● Exercise details
Write out the entries again. Match each one exactly.

● Source records
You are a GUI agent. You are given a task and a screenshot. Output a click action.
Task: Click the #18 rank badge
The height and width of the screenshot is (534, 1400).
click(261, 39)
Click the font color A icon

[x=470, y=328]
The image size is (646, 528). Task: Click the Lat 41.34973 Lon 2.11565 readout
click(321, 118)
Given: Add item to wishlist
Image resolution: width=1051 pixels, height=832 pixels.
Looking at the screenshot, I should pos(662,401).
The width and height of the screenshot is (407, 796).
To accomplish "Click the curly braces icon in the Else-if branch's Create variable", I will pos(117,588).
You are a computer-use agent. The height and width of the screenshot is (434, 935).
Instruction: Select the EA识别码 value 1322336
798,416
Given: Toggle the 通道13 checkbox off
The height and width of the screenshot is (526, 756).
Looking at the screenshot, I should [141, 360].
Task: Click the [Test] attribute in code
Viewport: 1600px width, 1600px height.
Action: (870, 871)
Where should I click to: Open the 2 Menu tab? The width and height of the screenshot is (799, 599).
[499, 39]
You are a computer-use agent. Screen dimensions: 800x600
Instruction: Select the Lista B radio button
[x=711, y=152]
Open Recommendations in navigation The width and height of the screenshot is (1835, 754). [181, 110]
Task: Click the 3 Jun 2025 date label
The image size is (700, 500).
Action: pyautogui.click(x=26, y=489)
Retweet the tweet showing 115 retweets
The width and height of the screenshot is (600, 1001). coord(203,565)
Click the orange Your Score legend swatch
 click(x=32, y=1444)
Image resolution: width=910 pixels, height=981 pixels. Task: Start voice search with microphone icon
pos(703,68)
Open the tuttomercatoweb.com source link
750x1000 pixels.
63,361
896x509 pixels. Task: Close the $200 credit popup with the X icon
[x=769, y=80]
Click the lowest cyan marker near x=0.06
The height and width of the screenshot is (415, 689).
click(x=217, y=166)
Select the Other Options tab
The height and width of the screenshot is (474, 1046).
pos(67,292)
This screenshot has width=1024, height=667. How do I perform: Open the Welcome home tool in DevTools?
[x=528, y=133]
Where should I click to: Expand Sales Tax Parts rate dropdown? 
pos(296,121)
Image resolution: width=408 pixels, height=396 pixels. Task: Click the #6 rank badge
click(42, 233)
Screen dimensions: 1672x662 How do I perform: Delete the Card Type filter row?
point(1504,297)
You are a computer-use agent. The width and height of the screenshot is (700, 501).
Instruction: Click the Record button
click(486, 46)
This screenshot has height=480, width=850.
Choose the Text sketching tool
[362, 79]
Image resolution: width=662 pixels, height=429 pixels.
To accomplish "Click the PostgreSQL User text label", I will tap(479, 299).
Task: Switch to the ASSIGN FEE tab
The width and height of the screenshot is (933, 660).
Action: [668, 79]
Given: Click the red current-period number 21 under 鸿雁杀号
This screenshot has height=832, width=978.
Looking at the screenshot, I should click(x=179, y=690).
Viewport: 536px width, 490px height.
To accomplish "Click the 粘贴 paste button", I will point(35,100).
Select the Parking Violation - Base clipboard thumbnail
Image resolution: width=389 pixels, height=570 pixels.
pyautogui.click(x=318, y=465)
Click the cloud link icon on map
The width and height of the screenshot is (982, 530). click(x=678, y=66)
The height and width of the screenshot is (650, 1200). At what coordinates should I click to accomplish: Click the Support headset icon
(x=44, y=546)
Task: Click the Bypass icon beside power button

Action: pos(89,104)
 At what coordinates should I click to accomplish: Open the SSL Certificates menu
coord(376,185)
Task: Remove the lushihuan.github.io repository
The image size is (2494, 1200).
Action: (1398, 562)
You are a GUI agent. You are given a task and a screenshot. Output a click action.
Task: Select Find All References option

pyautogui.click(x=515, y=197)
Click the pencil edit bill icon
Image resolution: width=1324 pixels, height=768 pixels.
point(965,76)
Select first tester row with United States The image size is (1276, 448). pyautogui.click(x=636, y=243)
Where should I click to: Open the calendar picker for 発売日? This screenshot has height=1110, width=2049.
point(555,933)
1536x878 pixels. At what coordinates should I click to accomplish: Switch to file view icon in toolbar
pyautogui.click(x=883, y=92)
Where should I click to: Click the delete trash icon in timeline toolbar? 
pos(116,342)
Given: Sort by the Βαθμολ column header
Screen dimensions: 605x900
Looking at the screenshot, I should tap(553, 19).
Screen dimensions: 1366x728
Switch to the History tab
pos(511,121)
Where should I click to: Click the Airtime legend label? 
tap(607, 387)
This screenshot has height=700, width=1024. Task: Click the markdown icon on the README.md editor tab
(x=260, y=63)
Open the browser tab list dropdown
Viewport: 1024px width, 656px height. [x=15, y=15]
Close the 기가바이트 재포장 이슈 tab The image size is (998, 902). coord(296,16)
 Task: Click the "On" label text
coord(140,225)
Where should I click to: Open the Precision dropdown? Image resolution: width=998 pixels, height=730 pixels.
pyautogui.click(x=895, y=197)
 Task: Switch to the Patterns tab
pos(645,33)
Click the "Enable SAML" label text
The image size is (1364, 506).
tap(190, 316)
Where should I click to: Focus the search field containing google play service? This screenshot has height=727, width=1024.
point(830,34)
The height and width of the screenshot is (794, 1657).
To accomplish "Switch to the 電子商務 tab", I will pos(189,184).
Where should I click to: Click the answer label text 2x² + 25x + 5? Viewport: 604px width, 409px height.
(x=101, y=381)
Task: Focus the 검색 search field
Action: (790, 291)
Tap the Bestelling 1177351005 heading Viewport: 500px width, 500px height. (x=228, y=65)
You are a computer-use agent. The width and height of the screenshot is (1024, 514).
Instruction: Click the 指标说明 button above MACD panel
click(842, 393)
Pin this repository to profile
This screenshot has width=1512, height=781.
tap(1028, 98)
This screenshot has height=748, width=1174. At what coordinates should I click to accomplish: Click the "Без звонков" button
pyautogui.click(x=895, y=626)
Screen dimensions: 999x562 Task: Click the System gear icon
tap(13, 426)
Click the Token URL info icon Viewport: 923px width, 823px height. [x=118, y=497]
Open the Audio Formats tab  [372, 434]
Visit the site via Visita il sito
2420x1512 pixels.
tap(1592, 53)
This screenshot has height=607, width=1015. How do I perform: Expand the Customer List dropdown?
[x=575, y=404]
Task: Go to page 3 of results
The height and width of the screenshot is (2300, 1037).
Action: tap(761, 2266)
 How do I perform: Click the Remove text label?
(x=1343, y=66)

● Result of the task
You are a GUI agent. You are given a task and a screenshot. Output a click action.
Task: Click the #18 rank badge
The height and width of the screenshot is (534, 1400).
click(261, 39)
Click the font color A icon

[x=470, y=328]
The image size is (646, 528). Task: Click the Lat 41.34973 Lon 2.11565 readout
click(321, 118)
Given: Add item to wishlist
Image resolution: width=1051 pixels, height=832 pixels.
Looking at the screenshot, I should pos(662,401).
The width and height of the screenshot is (407, 796).
To accomplish "Click the curly braces icon in the Else-if branch's Create variable", I will pos(117,588).
You are a computer-use agent. The height and width of the screenshot is (434, 935).
Instruction: Select the EA识别码 value 1322336
798,416
Given: Toggle the 通道13 checkbox off
The height and width of the screenshot is (526, 756).
Looking at the screenshot, I should [141, 360].
Task: Click the [Test] attribute in code
Viewport: 1600px width, 1600px height.
Action: (870, 871)
Where should I click to: Open the 2 Menu tab? The width and height of the screenshot is (799, 599).
[499, 39]
You are a computer-use agent. Screen dimensions: 800x600
Instruction: Select the Lista B radio button
[x=711, y=152]
Open Recommendations in navigation The width and height of the screenshot is (1835, 754). [181, 110]
Task: Click the 3 Jun 2025 date label
The image size is (700, 500).
Action: pyautogui.click(x=26, y=489)
Retweet the tweet showing 115 retweets
The width and height of the screenshot is (600, 1001). coord(203,565)
Click the orange Your Score legend swatch
 click(x=32, y=1444)
Image resolution: width=910 pixels, height=981 pixels. Task: Start voice search with microphone icon
pos(703,68)
Open the tuttomercatoweb.com source link
750x1000 pixels.
63,361
896x509 pixels. Task: Close the $200 credit popup with the X icon
[x=769, y=80]
Click the lowest cyan marker near x=0.06
The height and width of the screenshot is (415, 689).
click(x=217, y=166)
Select the Other Options tab
The height and width of the screenshot is (474, 1046).
pos(67,292)
This screenshot has width=1024, height=667. How do I perform: Open the Welcome home tool in DevTools?
[x=528, y=133]
Where should I click to: Expand Sales Tax Parts rate dropdown? 
pos(296,121)
Image resolution: width=408 pixels, height=396 pixels. Task: Click the #6 rank badge
click(42, 233)
Screen dimensions: 1672x662 How do I perform: Delete the Card Type filter row?
point(1504,297)
You are a computer-use agent. The width and height of the screenshot is (700, 501).
Instruction: Click the Record button
click(486, 46)
This screenshot has height=480, width=850.
Choose the Text sketching tool
[362, 79]
Image resolution: width=662 pixels, height=429 pixels.
To accomplish "Click the PostgreSQL User text label", I will tap(479, 299).
Task: Switch to the ASSIGN FEE tab
The width and height of the screenshot is (933, 660).
Action: [668, 79]
Given: Click the red current-period number 21 under 鸿雁杀号
This screenshot has height=832, width=978.
Looking at the screenshot, I should click(x=179, y=690).
Viewport: 536px width, 490px height.
To accomplish "Click the 粘贴 paste button", I will point(35,100).
Select the Parking Violation - Base clipboard thumbnail
Image resolution: width=389 pixels, height=570 pixels.
pyautogui.click(x=318, y=465)
Click the cloud link icon on map
The width and height of the screenshot is (982, 530). click(x=678, y=66)
The height and width of the screenshot is (650, 1200). At what coordinates should I click to accomplish: Click the Support headset icon
(x=44, y=546)
Task: Click the Bypass icon beside power button

Action: pos(89,104)
 At what coordinates should I click to accomplish: Open the SSL Certificates menu
coord(376,185)
Task: Remove the lushihuan.github.io repository
The image size is (2494, 1200).
Action: (1398, 562)
You are a GUI agent. You are given a task and a screenshot. Output a click action.
Task: Select Find All References option

pyautogui.click(x=515, y=197)
Click the pencil edit bill icon
Image resolution: width=1324 pixels, height=768 pixels.
point(965,76)
Select first tester row with United States The image size is (1276, 448). pyautogui.click(x=636, y=243)
Where should I click to: Open the calendar picker for 発売日? This screenshot has height=1110, width=2049.
point(555,933)
1536x878 pixels. At what coordinates should I click to accomplish: Switch to file view icon in toolbar
pyautogui.click(x=883, y=92)
Where should I click to: Click the delete trash icon in timeline toolbar? 
pos(116,342)
Given: Sort by the Βαθμολ column header
Screen dimensions: 605x900
Looking at the screenshot, I should tap(553, 19).
Screen dimensions: 1366x728
Switch to the History tab
pos(511,121)
Where should I click to: Click the Airtime legend label? 
tap(607, 387)
This screenshot has height=700, width=1024. Task: Click the markdown icon on the README.md editor tab
(x=260, y=63)
Open the browser tab list dropdown
Viewport: 1024px width, 656px height. [x=15, y=15]
Close the 기가바이트 재포장 이슈 tab The image size is (998, 902). coord(296,16)
 Task: Click the "On" label text
coord(140,225)
Where should I click to: Open the Precision dropdown? Image resolution: width=998 pixels, height=730 pixels.
pyautogui.click(x=895, y=197)
 Task: Switch to the Patterns tab
pos(645,33)
Click the "Enable SAML" label text
The image size is (1364, 506).
tap(190, 316)
Where should I click to: Focus the search field containing google play service? This screenshot has height=727, width=1024.
point(830,34)
The height and width of the screenshot is (794, 1657).
To accomplish "Switch to the 電子商務 tab", I will pos(189,184).
Where should I click to: Click the answer label text 2x² + 25x + 5? Viewport: 604px width, 409px height.
(x=101, y=381)
Task: Focus the 검색 search field
Action: (790, 291)
Tap the Bestelling 1177351005 heading Viewport: 500px width, 500px height. (x=228, y=65)
You are a computer-use agent. The width and height of the screenshot is (1024, 514).
Instruction: Click the 指标说明 button above MACD panel
click(842, 393)
Pin this repository to profile
This screenshot has width=1512, height=781.
tap(1028, 98)
This screenshot has height=748, width=1174. At what coordinates should I click to accomplish: Click the "Без звонков" button
pyautogui.click(x=895, y=626)
Screen dimensions: 999x562 Task: Click the System gear icon
tap(13, 426)
Click the Token URL info icon Viewport: 923px width, 823px height. [x=118, y=497]
Open the Audio Formats tab  [372, 434]
Visit the site via Visita il sito
2420x1512 pixels.
tap(1592, 53)
This screenshot has height=607, width=1015. How do I perform: Expand the Customer List dropdown?
[x=575, y=404]
Task: Go to page 3 of results
The height and width of the screenshot is (2300, 1037).
Action: tap(761, 2266)
 How do I perform: Click the Remove text label?
(x=1343, y=66)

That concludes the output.